BAE Systems was the only bidder for a $137.1 million contract to support the Naval Air Warfare Center Aircraft Division with a variety of services including engineering, integrated product support, technical data, and configuration management, mostly at Pax River, St. Inigoes, MD, reports Washington Technology.

Contracts:

TRAX International Corp., Las Vegas, Nevada, was awarded a $654,824,767 cost-plus-fixed-fee contract to provide US Army Aberdeen Test Center, Aberdeen Proving Ground, Maryland, with test and test support services including planning, conducting, analyzing, and reporting the results of developmental tests, production tests, and other tests. Bids were solicited via the internet with three received. Work locations and funding will be determined with each order, with an estimated completion date of Aug. 26, 2026. US Army Contracting Command, Aberdeen Proving Ground, Maryland, is the contracting activity (W91CRB-22-D-0001).

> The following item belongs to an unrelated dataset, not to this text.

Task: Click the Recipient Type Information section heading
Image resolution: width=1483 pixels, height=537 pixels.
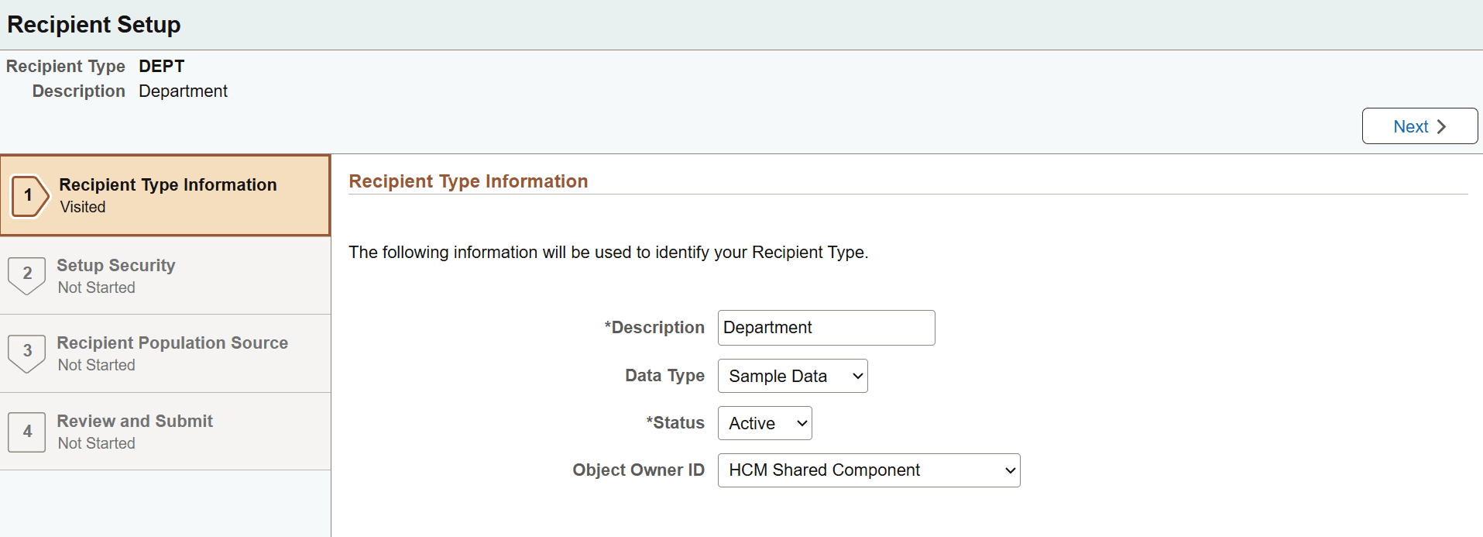Action: [468, 181]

Lockheed Martin Corp., Lockheed Martin Aeronautics Co., Fort Worth, Texas, is awarded a not-to-exceed $206,832,036 undefinitized modification (P00012) to a cost-plus-incentive-fee, cost-plus-fixed-fee order (0097) against a previously issued basic ordering agreement (N0001914G0020). This modification adds scope to provide non-recurring engineering, detailed aircraft modification execution planning and technical data packages in support of modifications to the F-35 developmental test fleet aircraft. These modifications are necessary to support flight tests for the F-35 developmental test fleet and for the capabilities delivered under the F-35 Block 4 modernization in support of the Joint Strike Fighter Program for the Air Force, Marine Corps, Navy, and non-U.S. Department of Defense (DOD) participants. Work will be performed in Fort Worth, Texas (60%); Patuxent River, Maryland (20%); and Edwards Air Force Base, California (20%), and is expected to be completed in December 2025. Fiscal 2021 research, development, test and evaluation (Air Force) funds in the amount of $5,000,001; fiscal 2021 research, development, test and evaluation (Navy) funds in the amount of $5,000,001; and non-U.S. DOD participant funds in the amount of $2,202,771 will be obligated at time of award, none of which will expire at the end of the current fiscal year. The Naval Air Systems Command, Patuxent River, Maryland, is the contracting activity.

Leebor Services LLC, Williamsburg, Virginia, is awarded a $10,027,337 firm-fixed-price modification to a task order (N6945021F0726) under previously-awarded multiple award construction contract N69450-17-D-0508 to exercise Options One through Four, which provide for design-build Hurricane Sally recovery work at Naval Air Station Pensacola. Exercising these options brings the total cumulative task order value to $16,780,462. Work will be performed in Pensacola, Florida, and is expected to be completed by September 2023. Fiscal 2022 operation and maintenance (Navy) funds in the amount of $10,027,337 will be obligated at time of award and will expire at the end of the current fiscal year. The Naval Facilities Engineering Systems Command Southeast, Jacksonville, Florida, is the contracting activity.